[START Text section]

The Canadian oil sands industry currently produces about 1.6 million barrels of combined mining and in-situ-based bitumen. About 55% of it is upgraded to synthetic crude oil (SCO) and then processed in Canadian and US refineries.1 The production of transportation fuels from Canadian bitumen requires either new, integrated upgrading and refining facilities, or the updating of existing refineries that use conventional crudes to allow more input of bitumen feedstocks.2 In either case, it is important and useful to model and simulate the entire upgrading and refining scheme under different process configurations and product scenarios, to minimise process-related energy intensity while achieving the best economic benefits. This can provide guidelines to existing upgrading and refining operations as well as to process design for new upgraders and refineries.

There are two major primary bitumen upgrading technologies: coking and hydroconversion.3,4 Historically, coking has predominated as the choice for primary upgrading.5 As the first step to producing a bottomless (zero residue) SCO, it handles easily the higher solids and water contents in mining-based bitumen. The byproduct coke helps to trap solids, as well as concentrate and remove metals, and some of the sulphur and nitrogen contained in bitumen. However, the total liquid product yield is relatively low due to coke formation.6 In comparison, ebullated-bed catalytic hydroconversion is more selective towards a total liquid yield due to hydrogen addition.7 In commercial operations, the conversion of bitumen is not 100% in the hydroconversion unit, generating a small portion of residue that is either further processed in a coking unit or withdrawn as byproduct. Therefore, bitumen upgraders currently use either coking or ebullated-bed hydroconversion, or a combination of both.8
Both of the two primary upgrading processes produce liquid products with boiling ranges similar to those of conventional crudes. However, they have high concentrations of impurities, such as sulphur and nitrogen.9 The downstream hydrotreating units remove these impurities to produce sweet blending feedstocks for SCO without changing the boiling range of the liquid too much. The SCO boiling range is essentially controlled by the primary upgrading step. In reviewing some of the major challenges that the oil sands industry is facing, bitumen upgraders need to capitalise on, or address, the following:
• Take advantage of some relatively minor upgrading at the recovery stage
• Take advantage of the necessity to move to alternative energy and hydrogen sources, particularly internally generated residues, which may greatly influence the selection of the main upgrading process
• Address major environmental and greenhouse gas (GHG) emission concerns in an integrated way
• Improve SCO quality with existing facilities.

[END Text section]

> What this task involves: Reproduce the oil sands upgrading text between "The Canadian oil" and "upgraders and refineries.", inclusive, substituting "refining plants" for each occurrence of "refineries".

[START Dataset extract]

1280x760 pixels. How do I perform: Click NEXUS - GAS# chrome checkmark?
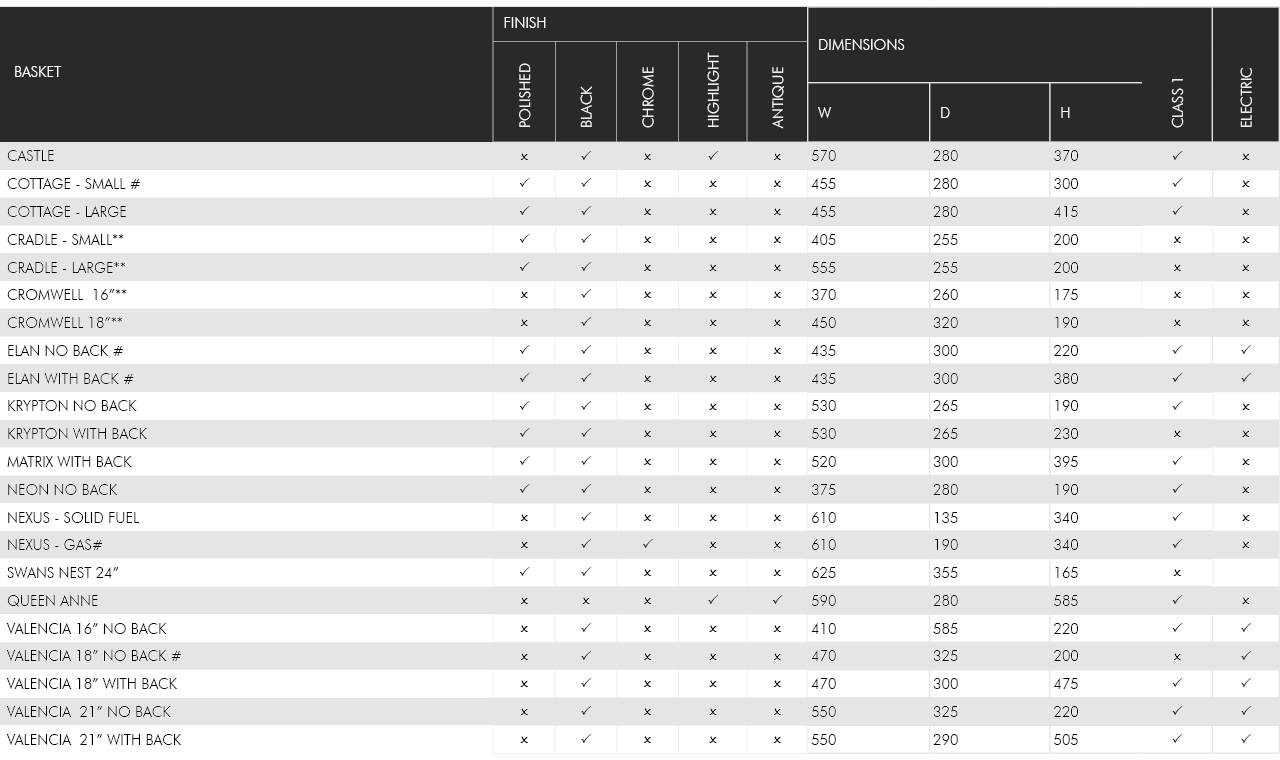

[END Dataset extract]

> The result:
The Canadian oil sands industry currently produces about 1.6 million barrels of combined mining and in-situ-based bitumen. About 55% of it is upgraded to synthetic crude oil (SCO) and then processed in Canadian and US refining plants.1 The production of transportation fuels from Canadian bitumen requires either new, integrated upgrading and refining facilities, or the updating of existing refining plants that use conventional crudes to allow more input of bitumen feedstocks.2 In either case, it is important and useful to model and simulate the entire upgrading and refining scheme under different process configurations and product scenarios, to minimise process-related energy intensity while achieving the best economic benefits. This can provide guidelines to existing upgrading and refining operations as well as to process design for new upgraders and refining plants.